■ INSTRUCTIONS FOR THE TASK ■
In your copy, set down the entries exactly and exclude the pictures.

■ RAW DATA ■
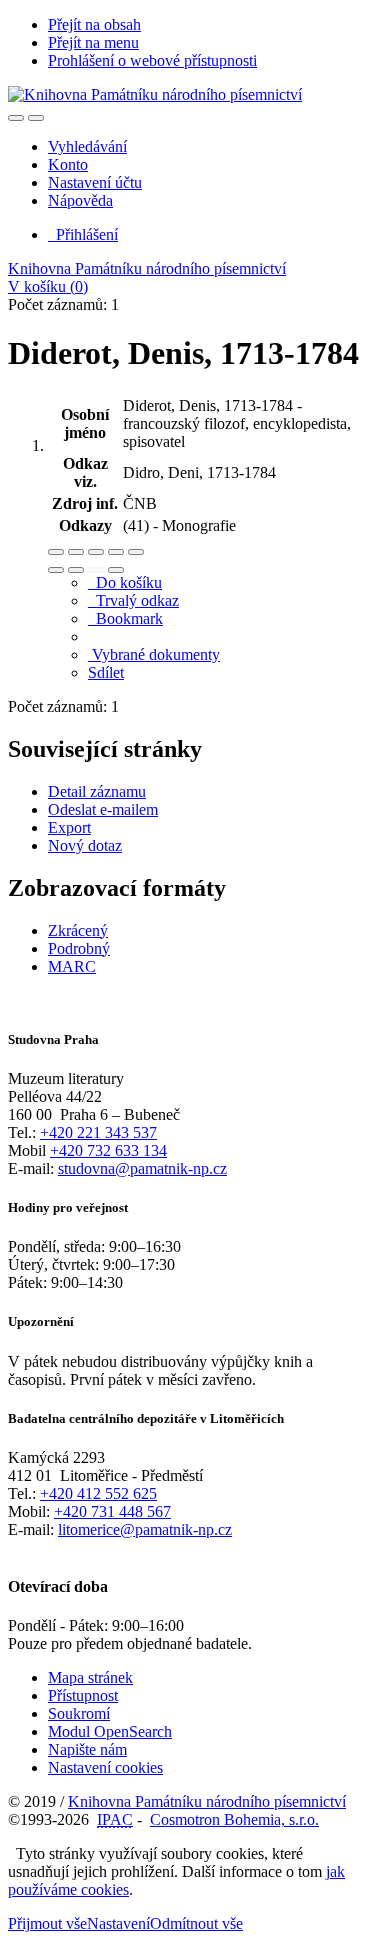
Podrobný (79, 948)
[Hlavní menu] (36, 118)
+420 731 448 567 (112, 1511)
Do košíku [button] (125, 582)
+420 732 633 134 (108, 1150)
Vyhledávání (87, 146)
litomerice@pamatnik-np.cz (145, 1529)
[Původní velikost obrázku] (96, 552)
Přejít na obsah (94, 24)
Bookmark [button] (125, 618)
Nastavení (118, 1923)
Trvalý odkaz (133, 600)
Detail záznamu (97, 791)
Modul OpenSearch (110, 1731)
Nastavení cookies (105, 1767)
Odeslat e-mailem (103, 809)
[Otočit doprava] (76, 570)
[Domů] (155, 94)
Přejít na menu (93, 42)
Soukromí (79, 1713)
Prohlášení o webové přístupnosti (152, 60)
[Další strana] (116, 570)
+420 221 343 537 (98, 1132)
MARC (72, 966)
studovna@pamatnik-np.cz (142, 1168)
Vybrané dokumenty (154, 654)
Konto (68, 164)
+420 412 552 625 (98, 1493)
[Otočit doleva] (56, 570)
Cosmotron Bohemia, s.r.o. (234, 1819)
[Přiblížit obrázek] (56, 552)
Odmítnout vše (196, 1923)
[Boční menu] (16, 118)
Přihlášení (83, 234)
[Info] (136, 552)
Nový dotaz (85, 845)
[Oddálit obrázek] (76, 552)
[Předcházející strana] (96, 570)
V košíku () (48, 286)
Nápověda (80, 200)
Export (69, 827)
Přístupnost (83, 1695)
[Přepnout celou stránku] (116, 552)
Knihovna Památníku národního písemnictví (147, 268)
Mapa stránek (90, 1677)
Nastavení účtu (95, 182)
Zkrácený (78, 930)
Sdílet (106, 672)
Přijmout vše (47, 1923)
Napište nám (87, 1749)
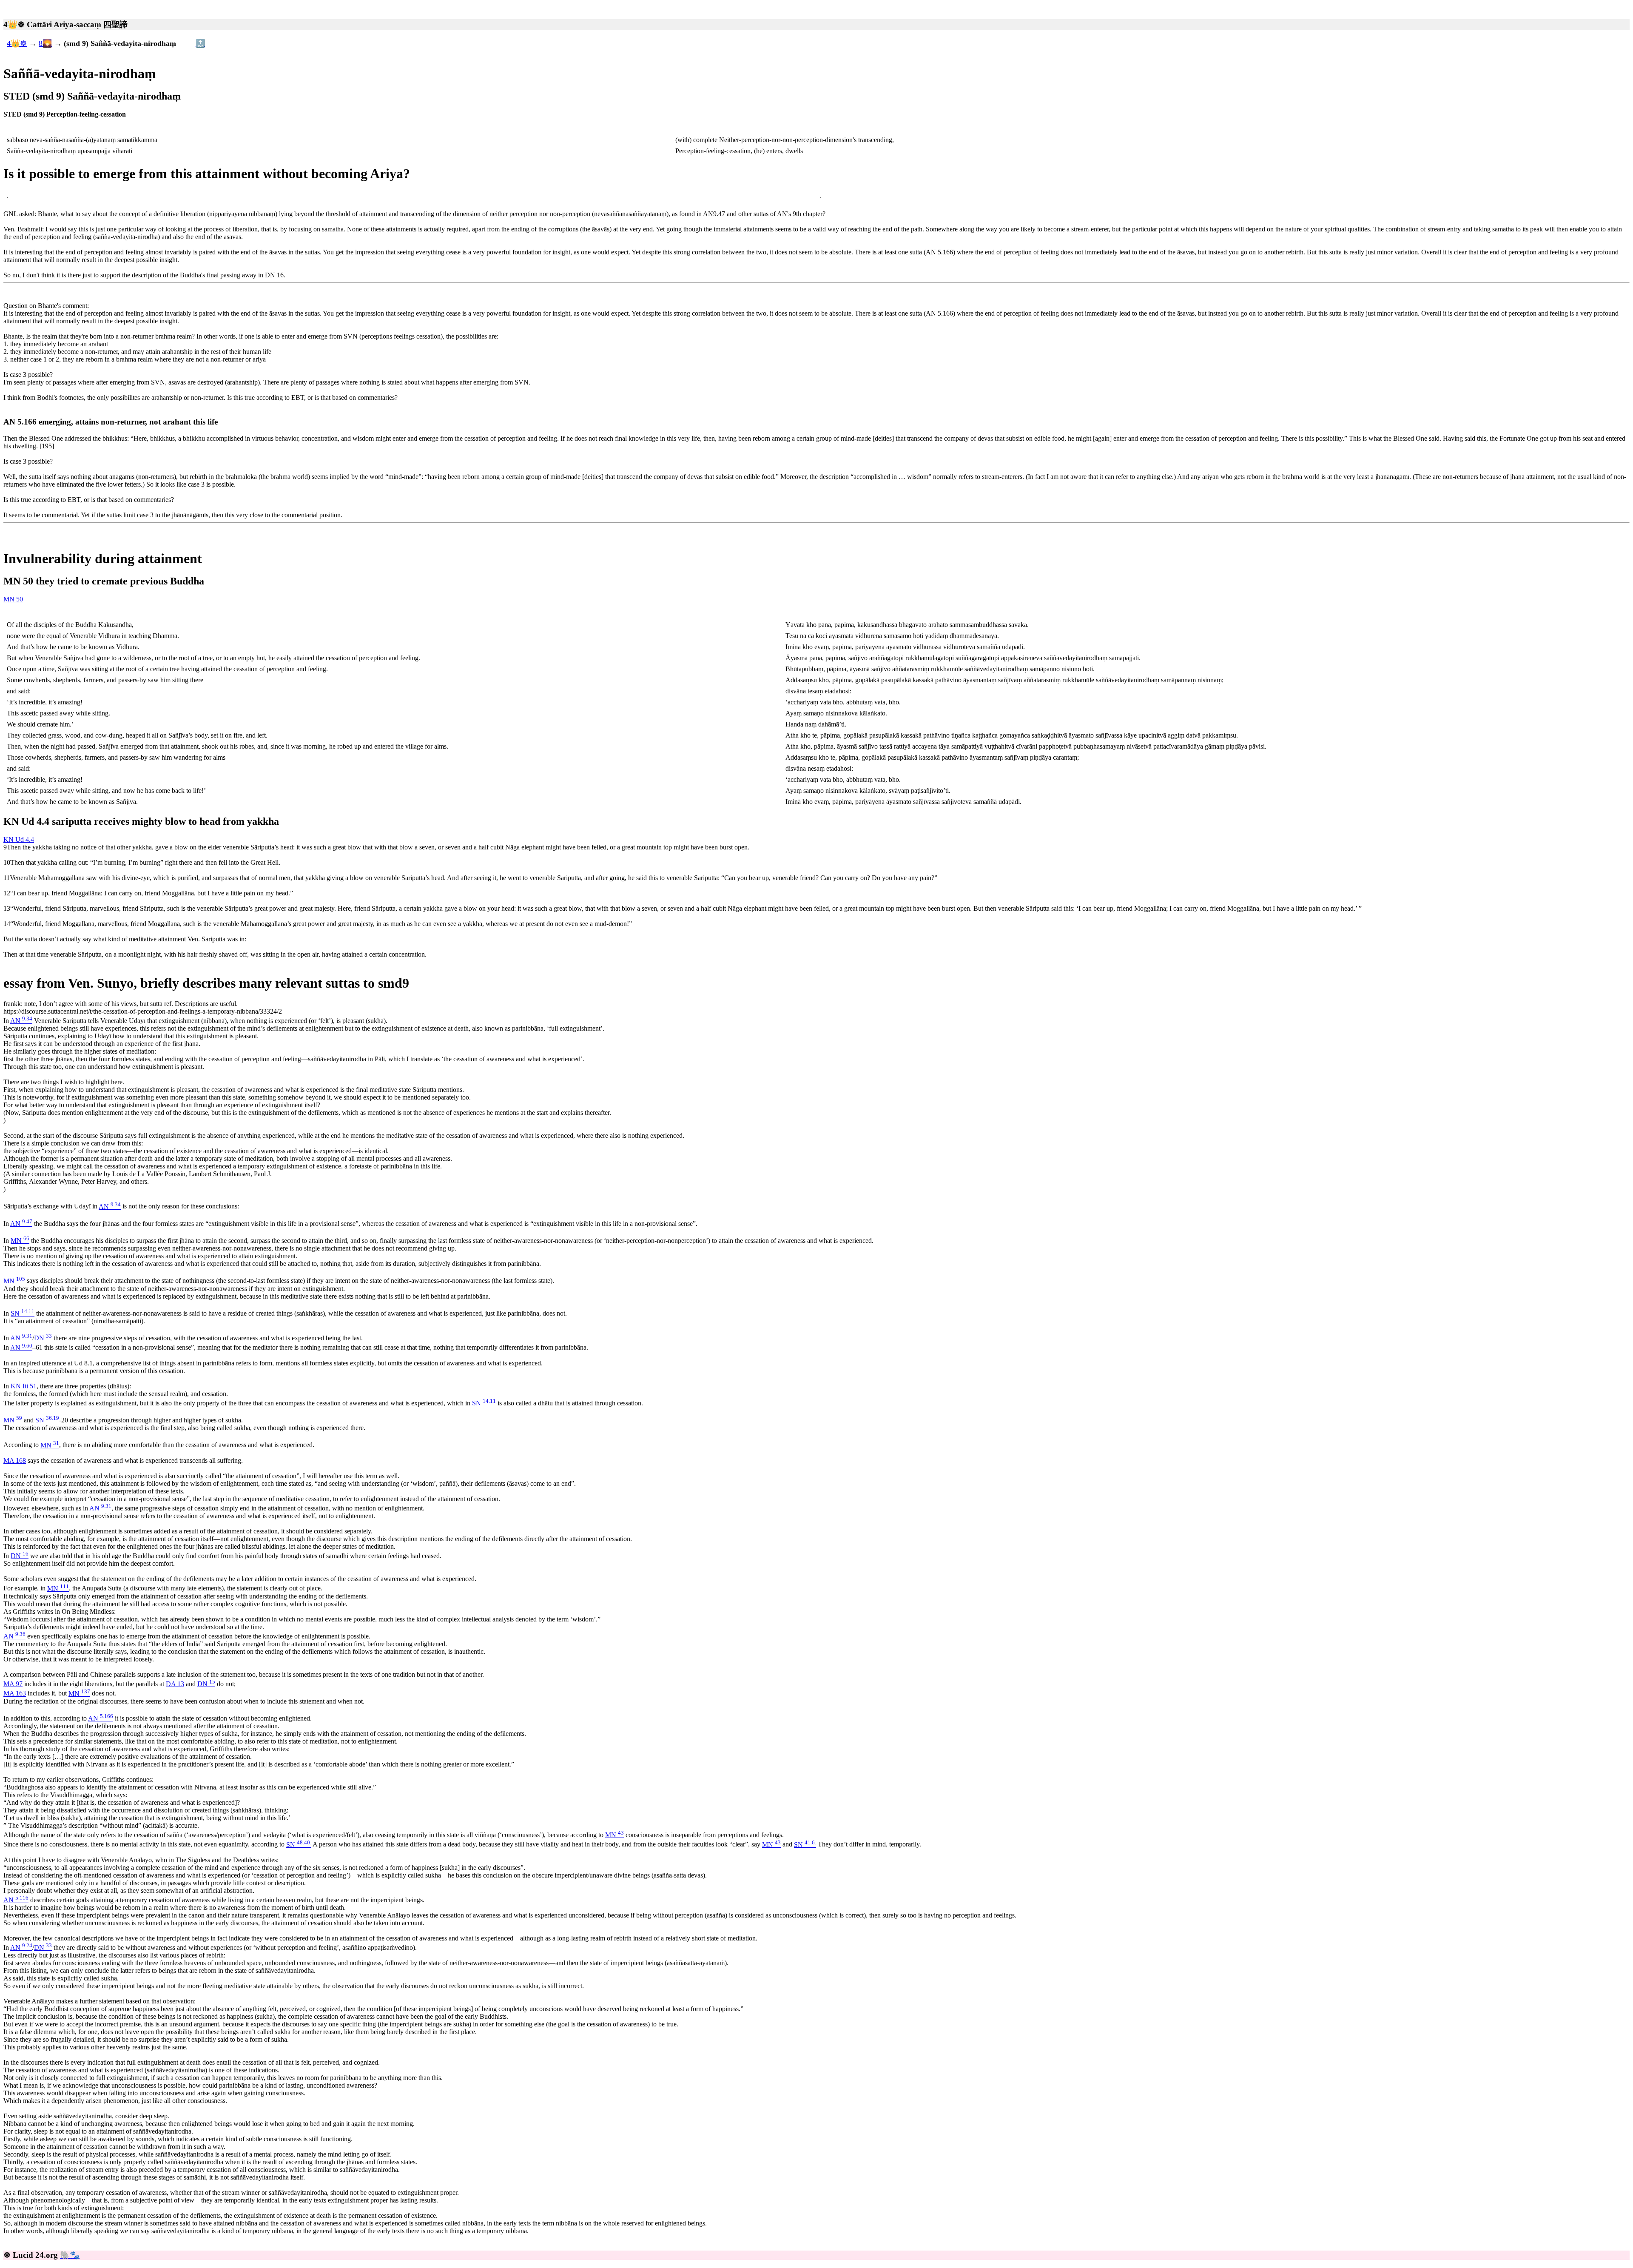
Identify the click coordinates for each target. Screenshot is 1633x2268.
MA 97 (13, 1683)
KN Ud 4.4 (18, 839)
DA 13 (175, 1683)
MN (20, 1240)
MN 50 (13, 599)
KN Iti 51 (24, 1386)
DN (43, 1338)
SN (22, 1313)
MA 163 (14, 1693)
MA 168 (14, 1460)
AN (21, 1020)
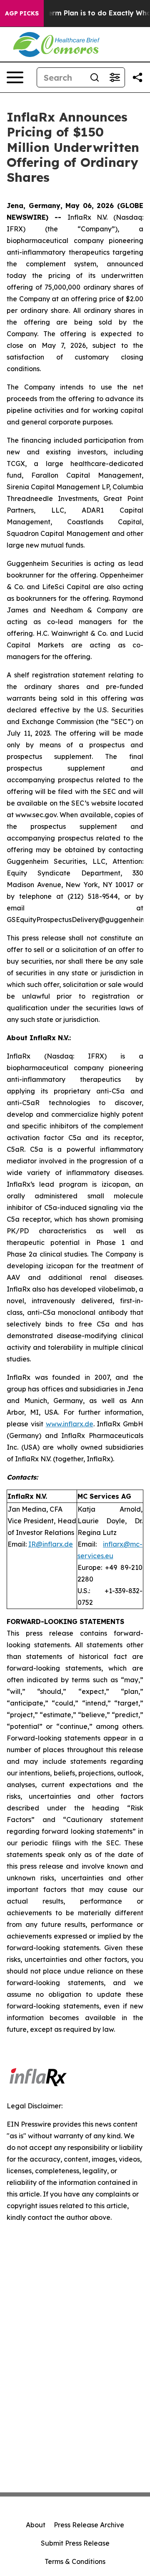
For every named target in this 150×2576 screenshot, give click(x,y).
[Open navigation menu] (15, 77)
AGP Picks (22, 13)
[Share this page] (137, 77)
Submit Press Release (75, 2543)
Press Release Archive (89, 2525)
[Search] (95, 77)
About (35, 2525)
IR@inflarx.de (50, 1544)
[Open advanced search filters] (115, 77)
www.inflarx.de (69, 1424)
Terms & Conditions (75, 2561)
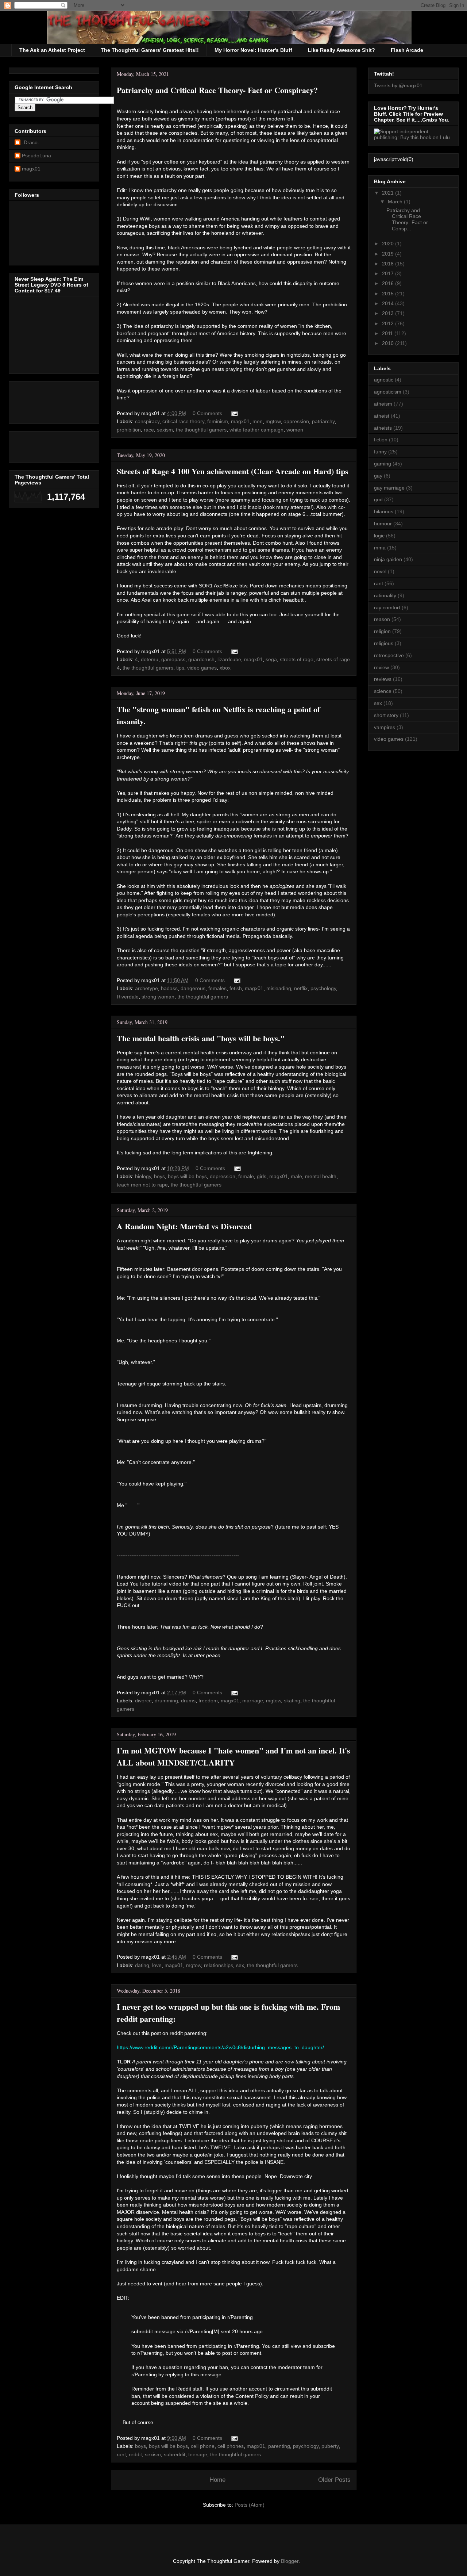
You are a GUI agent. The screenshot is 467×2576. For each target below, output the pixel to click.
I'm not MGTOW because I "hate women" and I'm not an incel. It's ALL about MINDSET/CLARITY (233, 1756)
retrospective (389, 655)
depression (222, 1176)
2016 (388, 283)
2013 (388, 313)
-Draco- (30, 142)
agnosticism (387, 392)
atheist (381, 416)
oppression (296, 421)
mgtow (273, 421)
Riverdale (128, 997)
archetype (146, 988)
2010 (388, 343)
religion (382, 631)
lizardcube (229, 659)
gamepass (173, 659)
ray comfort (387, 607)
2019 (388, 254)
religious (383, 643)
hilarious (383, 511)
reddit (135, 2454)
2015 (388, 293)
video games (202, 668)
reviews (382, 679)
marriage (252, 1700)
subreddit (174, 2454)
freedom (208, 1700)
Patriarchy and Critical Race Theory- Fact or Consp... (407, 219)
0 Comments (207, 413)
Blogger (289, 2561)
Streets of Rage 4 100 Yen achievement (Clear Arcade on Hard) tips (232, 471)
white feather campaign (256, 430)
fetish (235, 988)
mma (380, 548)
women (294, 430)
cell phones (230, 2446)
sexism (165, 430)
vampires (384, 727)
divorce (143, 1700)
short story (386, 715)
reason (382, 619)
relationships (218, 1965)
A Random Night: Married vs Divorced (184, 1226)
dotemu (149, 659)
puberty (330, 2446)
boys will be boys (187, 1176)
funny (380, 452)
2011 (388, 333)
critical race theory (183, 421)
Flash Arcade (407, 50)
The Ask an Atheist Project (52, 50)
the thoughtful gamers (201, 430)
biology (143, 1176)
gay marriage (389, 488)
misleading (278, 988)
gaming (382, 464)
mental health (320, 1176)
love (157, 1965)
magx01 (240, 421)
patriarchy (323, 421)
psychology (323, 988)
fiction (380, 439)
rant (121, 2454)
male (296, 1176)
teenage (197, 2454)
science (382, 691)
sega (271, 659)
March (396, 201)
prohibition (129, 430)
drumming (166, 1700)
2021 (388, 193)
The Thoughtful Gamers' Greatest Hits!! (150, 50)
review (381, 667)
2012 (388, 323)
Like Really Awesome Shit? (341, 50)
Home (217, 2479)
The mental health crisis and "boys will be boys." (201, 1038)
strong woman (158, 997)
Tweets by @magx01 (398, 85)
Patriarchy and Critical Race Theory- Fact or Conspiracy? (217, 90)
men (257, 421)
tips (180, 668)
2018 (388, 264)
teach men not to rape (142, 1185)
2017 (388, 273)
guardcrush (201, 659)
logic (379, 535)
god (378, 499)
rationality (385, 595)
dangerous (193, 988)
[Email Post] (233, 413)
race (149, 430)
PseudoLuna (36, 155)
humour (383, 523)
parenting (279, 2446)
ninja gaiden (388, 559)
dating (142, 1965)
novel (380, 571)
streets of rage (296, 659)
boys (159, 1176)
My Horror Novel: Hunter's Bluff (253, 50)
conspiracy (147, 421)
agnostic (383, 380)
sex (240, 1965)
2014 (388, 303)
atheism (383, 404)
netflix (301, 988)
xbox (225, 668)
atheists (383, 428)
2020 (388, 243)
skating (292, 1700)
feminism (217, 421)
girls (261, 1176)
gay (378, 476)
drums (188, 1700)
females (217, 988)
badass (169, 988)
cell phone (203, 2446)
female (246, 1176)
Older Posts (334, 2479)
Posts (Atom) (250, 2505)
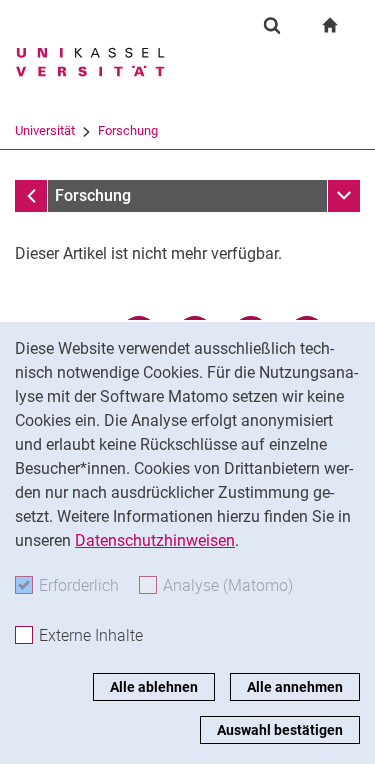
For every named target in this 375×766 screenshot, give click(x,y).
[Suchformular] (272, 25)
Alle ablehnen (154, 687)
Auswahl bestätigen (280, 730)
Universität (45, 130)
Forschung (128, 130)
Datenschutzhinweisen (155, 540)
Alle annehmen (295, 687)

■ COMPLETED EXERCISE ■
Podrobný (79, 948)
[Hlavní menu] (36, 118)
+420 731 448 567 (112, 1511)
Do košíku [button] (125, 582)
+420 732 633 134 (108, 1150)
Vyhledávání (87, 146)
litomerice@pamatnik-np.cz (145, 1529)
[Původní velikost obrázku] (96, 552)
Přejít na obsah (94, 24)
Bookmark [button] (125, 618)
Nastavení (118, 1923)
Trvalý odkaz (133, 600)
Detail záznamu (97, 791)
Modul OpenSearch (110, 1731)
Nastavení cookies (105, 1767)
Odeslat e-mailem (103, 809)
[Otočit doprava] (76, 570)
[Domů] (155, 94)
Přejít na menu (93, 42)
Soukromí (79, 1713)
Prohlášení o webové přístupnosti (152, 60)
[Další strana] (116, 570)
+420 221 343 537 (98, 1132)
MARC (72, 966)
studovna@pamatnik-np.cz (142, 1168)
Vybrané dokumenty (154, 654)
Konto (68, 164)
+420 412 552 625 (98, 1493)
[Otočit doleva] (56, 570)
Cosmotron Bohemia, s.r.o. (234, 1819)
[Přiblížit obrázek] (56, 552)
Odmítnout vše (196, 1923)
[Boční menu] (16, 118)
Přihlášení (83, 234)
[Info] (136, 552)
Nový dotaz (85, 845)
[Oddálit obrázek] (76, 552)
[Předcházející strana] (96, 570)
V košíku () (48, 286)
Nápověda (80, 200)
Export (69, 827)
Přístupnost (83, 1695)
[Přepnout celou stránku] (116, 552)
Knihovna Památníku národního písemnictví (147, 268)
Mapa stránek (90, 1677)
Nastavení účtu (95, 182)
Zkrácený (78, 930)
Sdílet (106, 672)
Přijmout vše (47, 1923)
Napište nám (87, 1749)
Identify the click coordinates for each target. Screenshot is 1633x2268.
MA 97 (13, 1683)
KN Ud 4.4 (18, 839)
DA 13 (175, 1683)
MN (20, 1240)
MN 50 (13, 599)
KN Iti 51 (24, 1386)
DN (43, 1338)
SN (22, 1313)
MA 163 (14, 1693)
MA 168 (14, 1460)
AN (21, 1020)
For every named target in this 150×2576 screenshot, give click(x,y).
[Open navigation menu] (15, 77)
AGP Picks (22, 13)
[Share this page] (137, 77)
Submit Press Release (75, 2543)
Press Release Archive (89, 2525)
[Search] (95, 77)
About (35, 2525)
IR@inflarx.de (50, 1544)
[Open advanced search filters] (115, 77)
www.inflarx.de (69, 1424)
Terms & Conditions (75, 2561)
You are a GUI agent. The screenshot is 467×2576. For each target below, output the pixel to click.
I'm not MGTOW because I "hate women" and I'm not an incel. It's ALL about MINDSET/CLARITY (233, 1756)
retrospective (389, 655)
depression (222, 1176)
2016 (388, 283)
2013 (388, 313)
-Draco- (30, 142)
agnosticism (387, 392)
atheist (381, 416)
oppression (296, 421)
mgtow (273, 421)
Riverdale (128, 997)
archetype (146, 988)
2010 (388, 343)
religion (382, 631)
lizardcube (229, 659)
gamepass (173, 659)
ray comfort (387, 607)
2019 (388, 254)
religious (383, 643)
hilarious (383, 511)
reddit (135, 2454)
2015 (388, 293)
video games (202, 668)
reviews (382, 679)
marriage (252, 1700)
subreddit (174, 2454)
freedom (208, 1700)
Patriarchy and Critical Race Theory- Fact or Consp... (407, 219)
0 Comments (207, 413)
Blogger (289, 2561)
Streets of Rage 4 100 Yen achievement (Clear Arcade on Hard) tips (232, 471)
white feather campaign (256, 430)
fetish (235, 988)
mma (380, 548)
women (294, 430)
cell phones (230, 2446)
sexism (165, 430)
vampires (384, 727)
divorce (143, 1700)
short story (386, 715)
reason (382, 619)
relationships (218, 1965)
A Random Night: Married vs Divorced (184, 1226)
dotemu (149, 659)
puberty (330, 2446)
boys will be boys (187, 1176)
funny (380, 452)
2011 (388, 333)
critical race theory (183, 421)
Flash Arcade (407, 50)
The Ask an Atheist Project (52, 50)
the thoughtful gamers (201, 430)
biology (143, 1176)
gay marriage (389, 488)
misleading (278, 988)
gaming (382, 464)
mental health (320, 1176)
love (157, 1965)
magx01 (240, 421)
patriarchy (323, 421)
psychology (323, 988)
fiction (380, 439)
rant (121, 2454)
male (296, 1176)
teenage (197, 2454)
science (382, 691)
sega (271, 659)
March (396, 201)
prohibition (129, 430)
drumming (166, 1700)
2021 (388, 193)
The Thoughtful Gamers' Greatest Hits!! (150, 50)
review (381, 667)
2012 (388, 323)
Like Really Awesome Shit? (341, 50)
Home (217, 2479)
The mental health crisis and "boys will be boys." (201, 1038)
strong woman (158, 997)
Tweets by @magx01 (398, 85)
Patriarchy and Critical Race Theory- Fact or Conspiracy? (217, 90)
men (257, 421)
tips (180, 668)
2018 (388, 264)
teach men not to rape (142, 1185)
2017 (388, 273)
guardcrush (201, 659)
logic (379, 535)
god (378, 499)
rationality (385, 595)
dangerous (193, 988)
[Email Post] (233, 413)
race (149, 430)
PseudoLuna (36, 155)
humour (383, 523)
parenting (279, 2446)
ninja gaiden (388, 559)
dating (142, 1965)
novel (380, 571)
streets of rage (296, 659)
boys (159, 1176)
My Horror Novel: Hunter's Bluff (253, 50)
conspiracy (147, 421)
agnostic (383, 380)
sex (240, 1965)
2014 (388, 303)
atheism (383, 404)
netflix (301, 988)
xbox (225, 668)
atheists (383, 428)
2020 (388, 243)
skating (292, 1700)
feminism (217, 421)
girls (261, 1176)
gay (378, 476)
drums (188, 1700)
females (217, 988)
badass (169, 988)
cell phone (203, 2446)
female (246, 1176)
Older Posts (334, 2479)
Posts (Atom) (250, 2505)
For every named target in this 375×766 screenshot, give click(x,y).
[Suchformular] (272, 25)
Alle ablehnen (154, 687)
Auswahl bestätigen (280, 730)
Universität (45, 130)
Forschung (128, 130)
Datenschutzhinweisen (155, 540)
Alle annehmen (295, 687)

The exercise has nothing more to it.